Given text:
The book was first published by Macmillan, London, in 1865. It consisted of 192 pages of text (35000 words) and was supplemented by 42 engravings, by John Tenniel. The author was ‘Lewis Carroll’.

The first print run was of 2000 copies. This, however, was held back because John Tenniel was concerned about the print quality. And so a new edition was prepared, and accepted; this was released in December 1865, but carried an 1866 publication date. The author, in fact, allowed that first print run to be sold to the New York publishing house, Appleton.

This suggests the book was published on both sides of the Atlantic almost simultaneously.

The book has never been out of print.

That is one version of the tale, another is:

‘Alice’s Adventures Under Ground’

This story goes that in 1862 Charles Dodgson, along with Reverend Robinson Duckworth, was on a rowing trip up the River Thames from Oxford. Their passengers were three young girls, daughters of the Vice-Chancellor of Oxford, Doctor Henry George Liddell. These three girls were Lorina, aged 13, Alice, aged 10, and Edith, aged 8. As can be imagined the girls were finding the five mile journey up-river a little tedious, and so Charles Dodgson extemporised a wonder story for them. Alice, after whom the heroine of the piece was named, implored Mr Dodgson to write it down for her. Which he eventually did.

Information supplied:

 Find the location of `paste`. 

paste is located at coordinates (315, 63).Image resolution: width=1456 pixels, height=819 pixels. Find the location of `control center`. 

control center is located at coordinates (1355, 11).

Exercise goal:
Answer from the publication history text, one answer per line:
1. How many copies made up the first print run?
2. Which publishing house bought that first print run?
3. How old was Alice on the 1862 rowing trip?

Answer to this task:
1. 2000
2. Appleton, of New York
3. 10